APPLY WHAT YOU READ:
(1) Could you condense the paragraph of the mass spectrometry text that begins "Electrospray ionization sources" into a short bulleted list that keeps its main facts?
(2) How might the mass spectrometry text go on? Write a continuation that begins after its final sentence.

The last few decades have seen dramatic growth of mass spectrometry into new application areas. Most notable among these have been the applications to biomolecules, particularly peptides and proteins. Research in this group centers on the development of new techniques in mass spectrometry and new instrumentation and for such applications.
Electrospray ionization sources can produce gas-phase ions of proteins at atmospheric pressure directly from proteins in solution. The ionization process is sufficiently gentle that proteins up to a molecular weight of at least 500,000 can be ionized. In many cases noncovalent complexes between proteins and other proteins, or between proteins and small molecules, can be observed in mass spectra. Little is known about the structure of these gas-phase ions or complexes. Research here is directed towards new methods and new instrumentation to study the structures of these ions and to determine the relationships of these structures, if any, to those of proteins in solution. Collision cross sections are measured to give an estimate of ion "size". Gas-phase hydrogen/deuterium exchange is used to probe protein conformation, and tandem mass spectrometry is used to determine relative binding strengths of gas-phase noncovalent complexes. This work is done in collaboration with protein chemists in the Department of Chemistry and Department of Biochemistry at UBC.

SUPPLIED ENTRIES:

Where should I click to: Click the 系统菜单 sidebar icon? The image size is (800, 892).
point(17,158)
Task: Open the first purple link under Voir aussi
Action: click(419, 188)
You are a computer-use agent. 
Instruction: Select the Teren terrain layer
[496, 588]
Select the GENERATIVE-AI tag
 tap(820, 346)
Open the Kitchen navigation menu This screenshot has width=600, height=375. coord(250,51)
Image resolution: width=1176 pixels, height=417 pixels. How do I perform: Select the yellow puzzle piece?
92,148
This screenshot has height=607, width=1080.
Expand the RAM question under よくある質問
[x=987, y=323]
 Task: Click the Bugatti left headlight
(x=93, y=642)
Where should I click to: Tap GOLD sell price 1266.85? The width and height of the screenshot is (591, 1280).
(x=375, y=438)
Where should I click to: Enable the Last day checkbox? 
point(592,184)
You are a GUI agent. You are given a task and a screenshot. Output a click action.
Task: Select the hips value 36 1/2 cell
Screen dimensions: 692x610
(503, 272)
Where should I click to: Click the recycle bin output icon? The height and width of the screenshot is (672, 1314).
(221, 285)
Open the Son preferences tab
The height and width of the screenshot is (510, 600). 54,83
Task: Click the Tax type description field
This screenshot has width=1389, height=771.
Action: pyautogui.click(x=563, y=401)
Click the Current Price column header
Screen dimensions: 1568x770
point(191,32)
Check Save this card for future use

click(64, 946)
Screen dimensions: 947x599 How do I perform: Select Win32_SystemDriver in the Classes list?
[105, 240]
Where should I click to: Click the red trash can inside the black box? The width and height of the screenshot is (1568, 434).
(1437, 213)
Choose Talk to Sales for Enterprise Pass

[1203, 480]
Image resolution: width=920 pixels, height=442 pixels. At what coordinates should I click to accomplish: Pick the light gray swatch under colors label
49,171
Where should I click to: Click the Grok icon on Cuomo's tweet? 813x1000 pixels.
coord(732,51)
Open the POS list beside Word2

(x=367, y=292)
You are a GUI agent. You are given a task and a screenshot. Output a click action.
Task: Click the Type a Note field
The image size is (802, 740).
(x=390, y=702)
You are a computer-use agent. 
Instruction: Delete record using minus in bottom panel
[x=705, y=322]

RESULTS IN ORDER:
(1)
- Electrospray ionization sources produce gas-phase protein ions at atmospheric pressure directly from proteins in solution.
- The process is gentle enough to ionize proteins with molecular weights of at least 500,000.
- Mass spectra often show noncovalent complexes between proteins and other proteins or small molecules.
- Little is known about the structure of these gas-phase ions and complexes.
- The research develops new methods and instrumentation to study these structures and any relationship they have to proteins in solution:
  - Collision cross sections estimate ion "size."
  - Gas-phase hydrogen/deuterium exchange probes protein conformation.
  - Tandem mass spectrometry determines the relative binding strengths of gas-phase noncovalent complexes.
- The work is a collaboration with protein chemists in the Departments of Chemistry and Biochemistry at UBC.

(2)
Instrumentation for mass spectrometry continues to evolve rapidly. Work in this lab is directed towards developing improved linear quadrupole ion trap mass spectrometers. A linear quadrupole mass filter is operated at very low resolution and stopping potentials are applied to electrodes at the ends of the quadrupole. As a result, ions with a broad range of mass to charge ratios can be confined in the trap, manipulated, and then ejected in a mass selective manner to produce a mass spectrum. Current work is directed to understanding and reducing so called "space charge" effects in such traps. If too many ions are introduced to a trap, the Coulombic repulsion between the ions ("space charge") changes the character of the ion motion. The net result is changes of the apparent masses of ions and a loss of mass resolution in mass spectra. This work is sponsored through an NSERC-SCIEX Industrial Research Chair. As a result, there are opportunities for consultation and co-operation with researchers at AB SCIEX, a major manufacturer of mass spectrometers located near Toronto.